Australian-led cement carbon capture project commissioned in Belgium

Listed Australian technology company Calix  (ASX: CXL), which is leading EU-supported work developing a process to capture carbon emissions from cement and limestone manufacture, has announced that commissioning of a plant in Belgium has begun on-time and on-budget.

The consortium for the LEILAC (Low Emissions Intensity Lime And Cement) project was formed in July 2014, and includes HeidelbergCement, Lhoist, Cemex, and Tarma. Their project involves applying Calix’s “Direct Separation” process to capture carbon dioxide emissions from the conversion of limestone to lime, which is responsible for two-thirds of greenhouse emissions in cement making. It explains this as re-engineering process flows from traditional calcination, indirectly heating the limestone via a special steel vessel, and capturing released C02 as it is kept separate from furnace exhaust gases.

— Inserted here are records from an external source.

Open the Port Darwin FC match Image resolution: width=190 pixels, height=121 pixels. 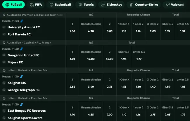pyautogui.click(x=19, y=34)
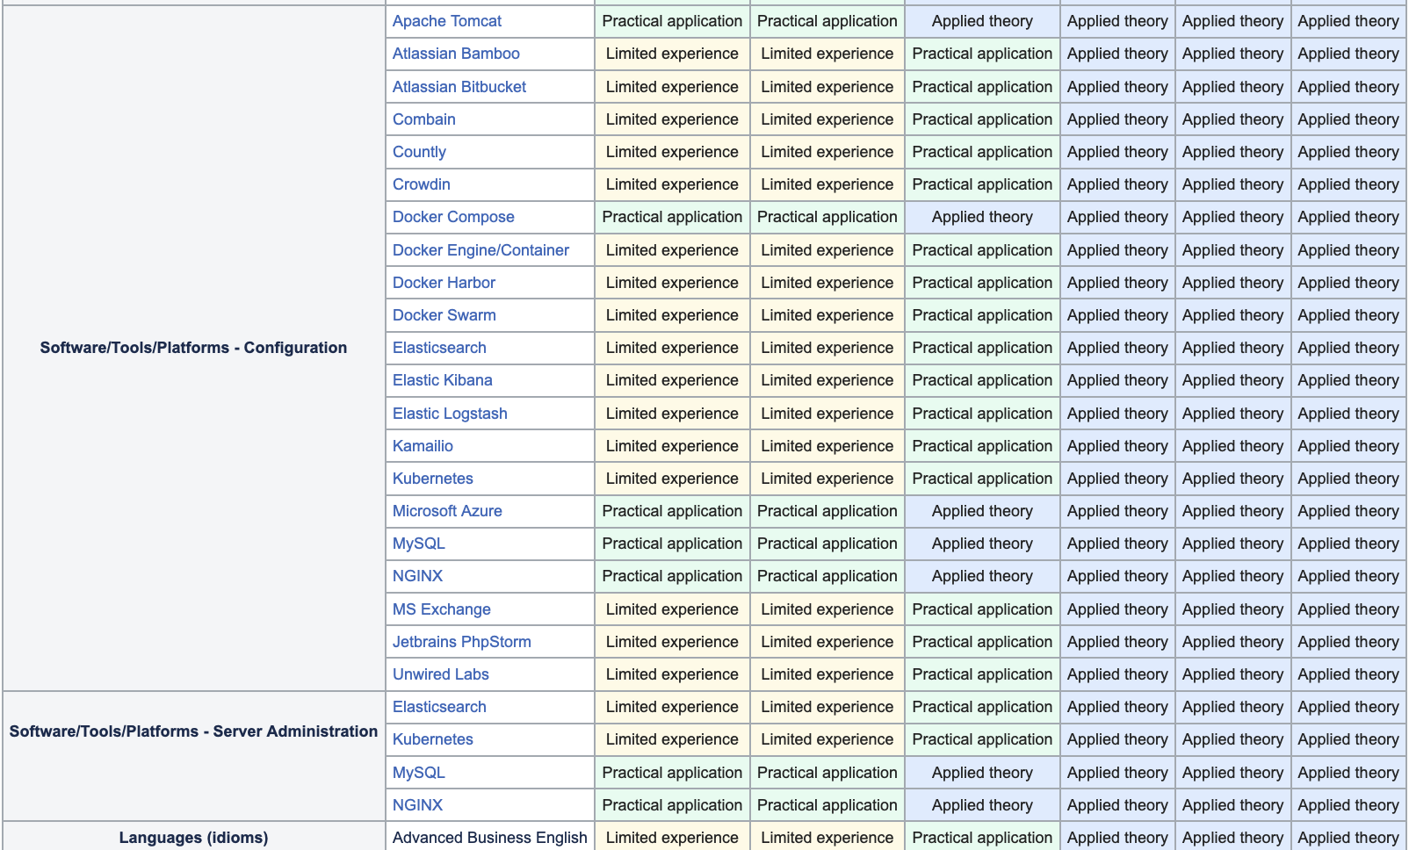Screen dimensions: 1409x850
Task: Follow the Jetbrains PhpStorm link
Action: pyautogui.click(x=461, y=642)
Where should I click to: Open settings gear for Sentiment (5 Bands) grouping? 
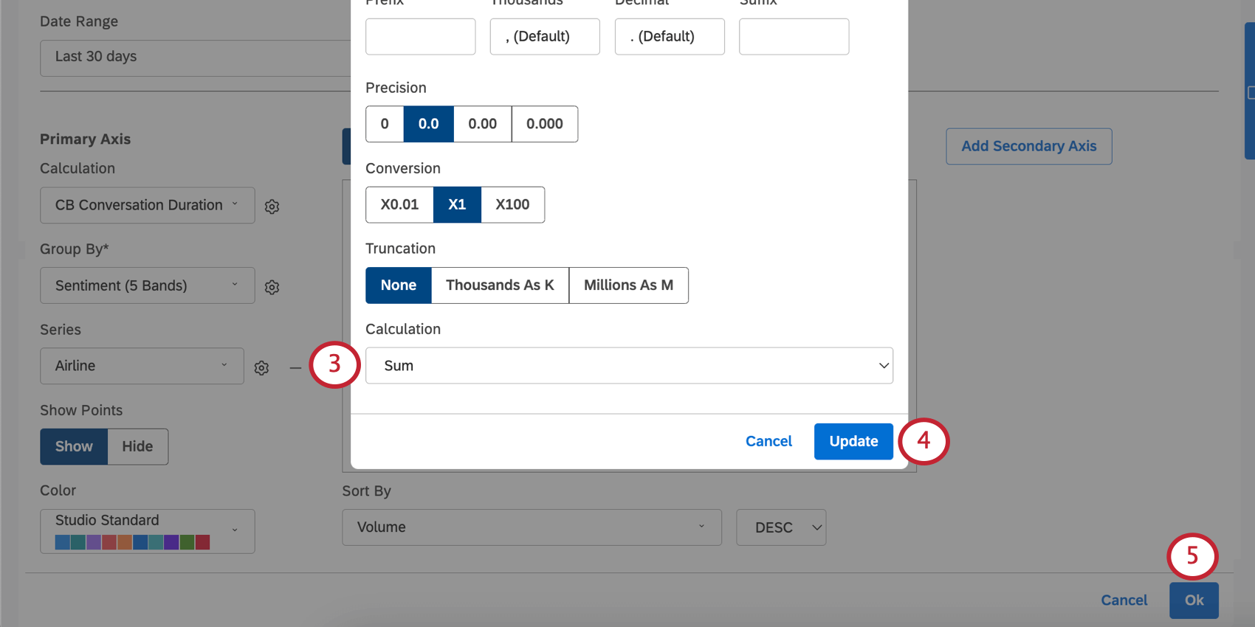pos(272,286)
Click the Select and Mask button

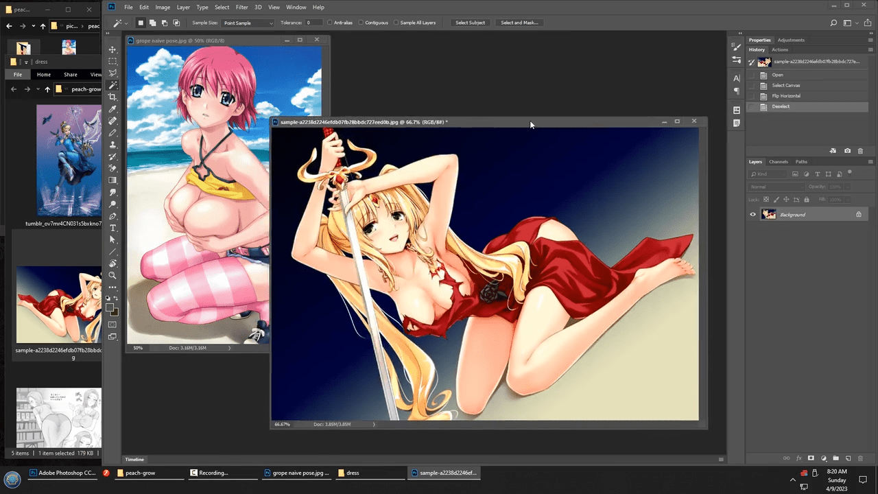tap(519, 23)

“This is a significant development milestone for the Direct Separation application of Calix’s technology. It has taken nearly five years of considerable effort and focus to reach this achievement,” said co-founder and chief scientist Mark Sceats in a statement on the commissioning at  HeidelbergCement’s plant in Lixhe, Belgium.
“It is all the more satisfying given Calix, an Australian business, has initiated this project, attracted technical and industrial multinational giants in Europe to form a project consortium, and has led the project successfully since inception. I look forward to a successful commissioning and fingerprinting exercise over the next few months – which will considerably de-risk this application.”

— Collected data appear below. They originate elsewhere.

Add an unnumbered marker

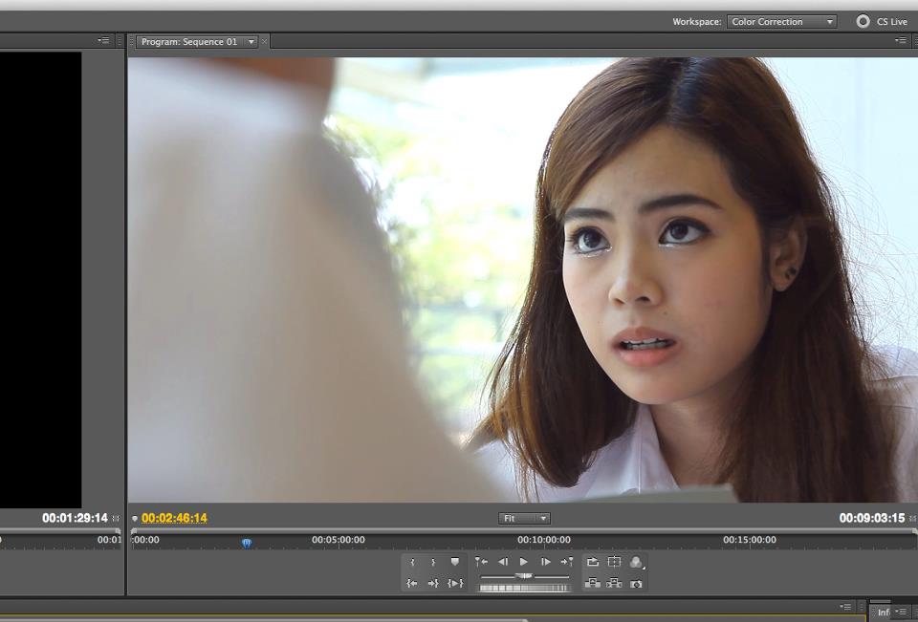(455, 563)
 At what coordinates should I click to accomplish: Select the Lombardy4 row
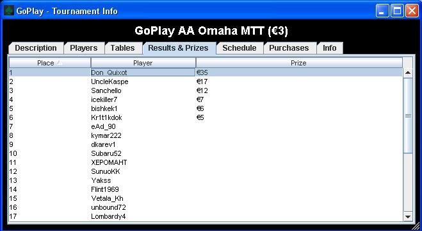point(206,216)
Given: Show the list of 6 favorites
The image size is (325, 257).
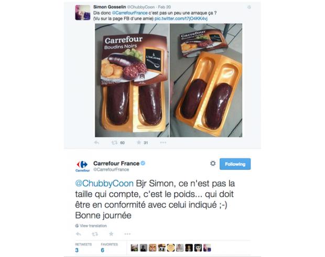Looking at the screenshot, I should coord(109,248).
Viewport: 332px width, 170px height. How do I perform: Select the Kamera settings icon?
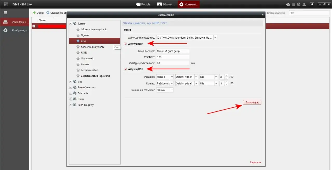coord(78,64)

The consortium’s work is budgeted at approximately 21 million Euro, with 12 million Euro in support provided through the European Union Horizon 2020 research and innovation project
Calix was formed in 2005 and is commercialising a variety of technologies. It currently produces “mineral honeycomb” products at Bacchus Marsh by flash calcination out of magnesite, which are sold domestically and internationally, and used in sectors including infrastructure, agriculture and aquaculture. Last year it won a NSW Export Award in the Environmental Solution category.

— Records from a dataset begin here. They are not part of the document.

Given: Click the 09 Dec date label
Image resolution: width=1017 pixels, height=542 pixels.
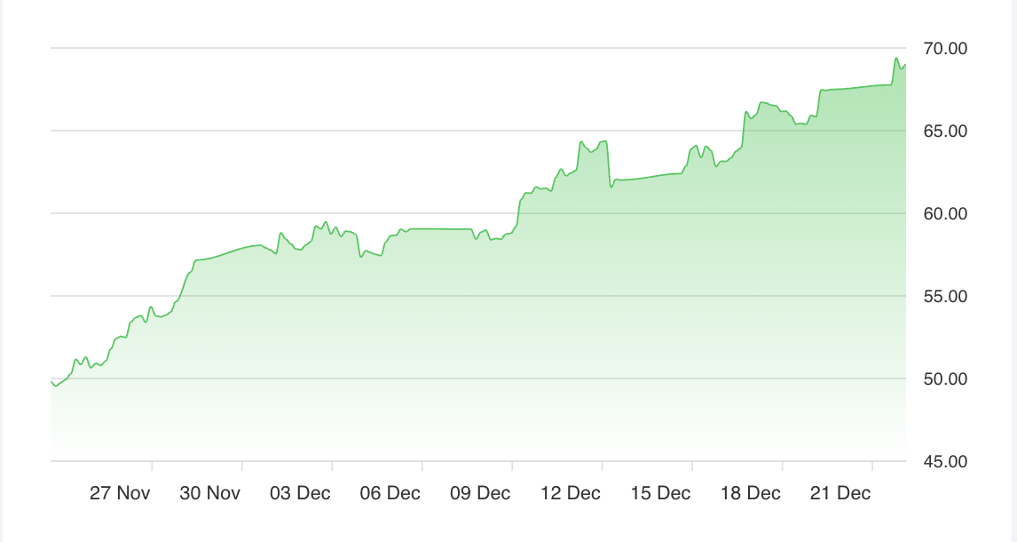Looking at the screenshot, I should pos(480,493).
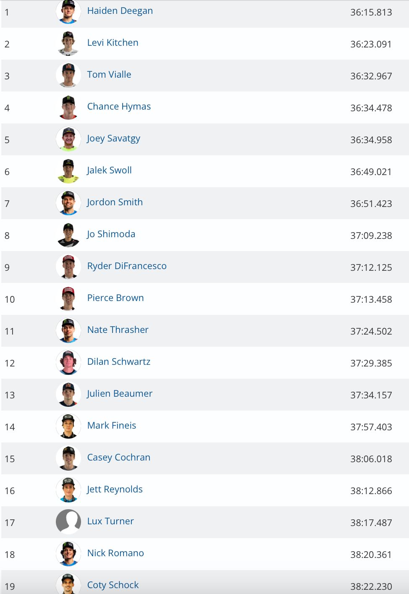Viewport: 409px width, 594px height.
Task: Open Nate Thrasher's rider link
Action: coord(118,330)
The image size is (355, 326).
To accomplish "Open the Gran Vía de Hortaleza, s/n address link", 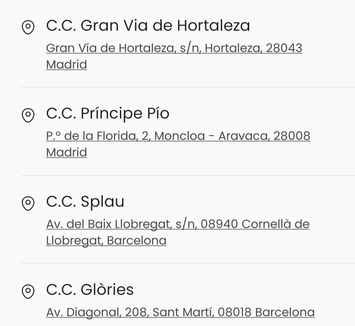I will [x=174, y=56].
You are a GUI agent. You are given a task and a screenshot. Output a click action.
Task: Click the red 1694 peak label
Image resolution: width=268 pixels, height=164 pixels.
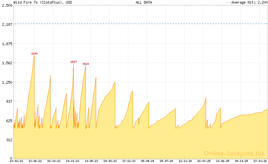point(34,54)
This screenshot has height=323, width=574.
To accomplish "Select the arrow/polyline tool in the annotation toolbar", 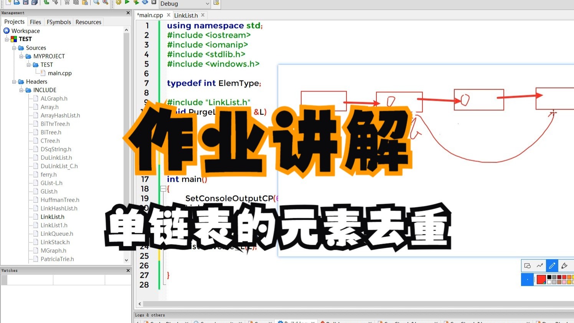I will point(540,265).
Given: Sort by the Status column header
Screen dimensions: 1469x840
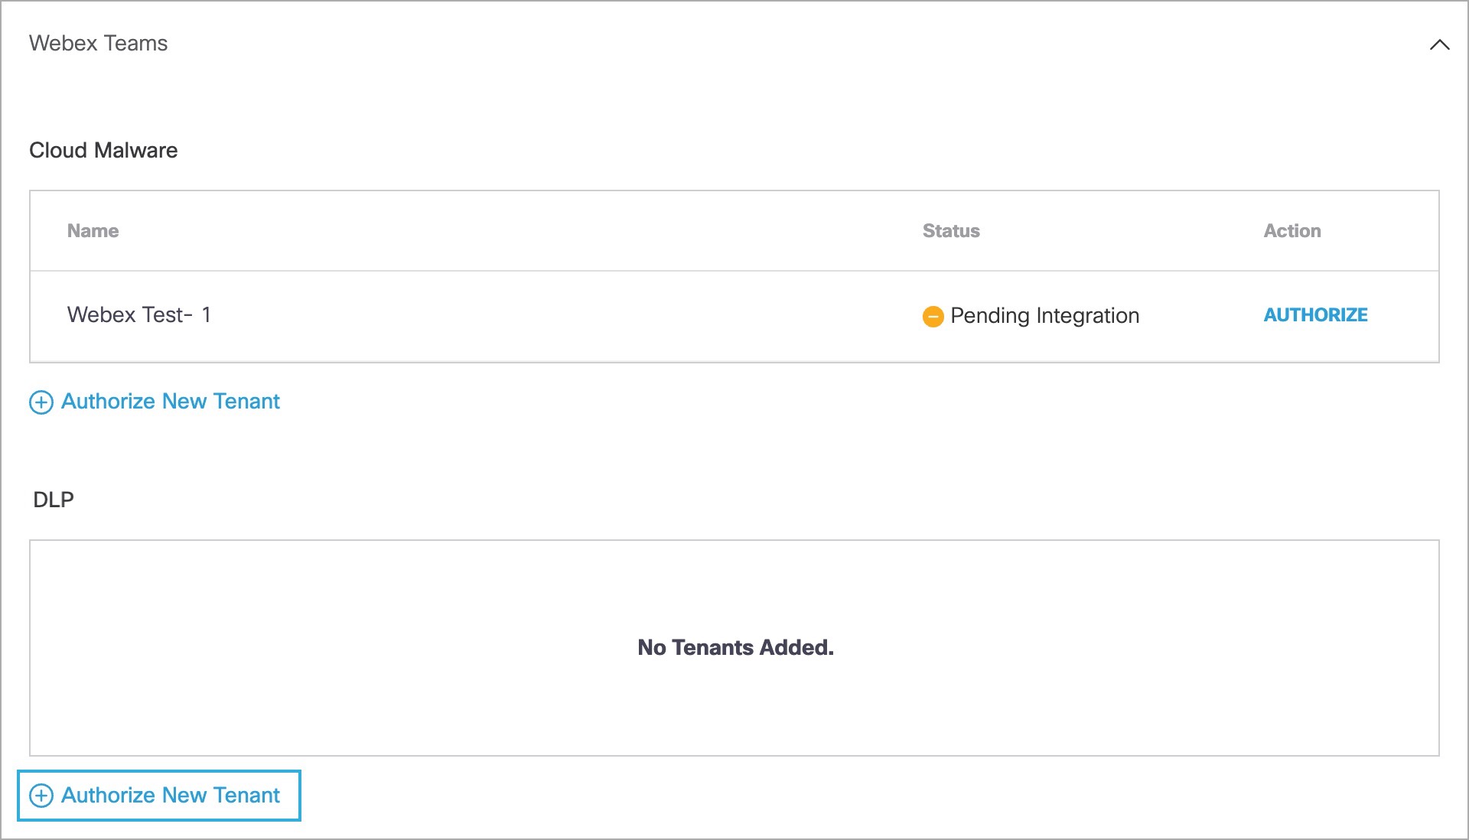Looking at the screenshot, I should pyautogui.click(x=951, y=231).
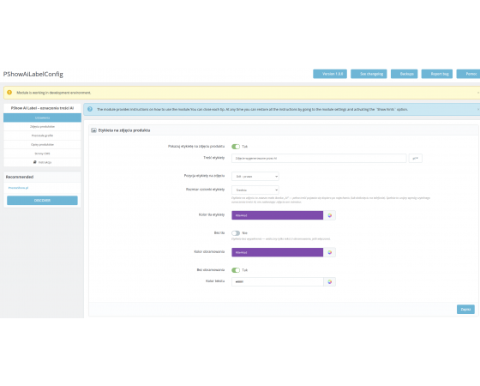Open color picker for Kolor tekstu

click(x=329, y=282)
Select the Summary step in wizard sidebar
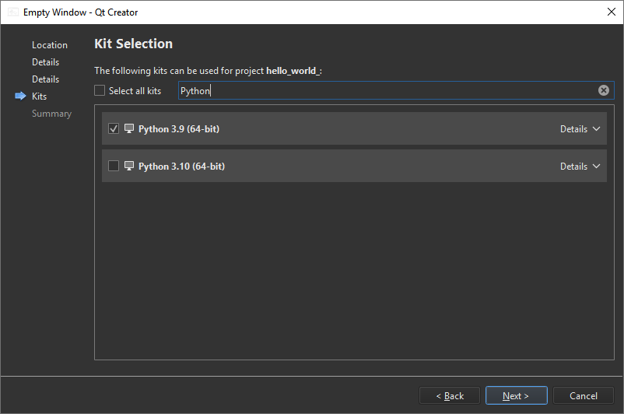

A project timeline from Calix is below
•        Initial Project Consortium formation by Calix in July 2014,
•        Initial H2020 grant submission in January 2015,
•        Advancement to second round H2020 grant application in September 2015,
•        €12m in EU Horizon 2020 grant funding in January 2016,
•        Basis of Design review in October 2016,
•        Front-End Engineering and Design review and Final Investment Decision by the consortium in August 2017,
•        Commencement of construction in February 2018.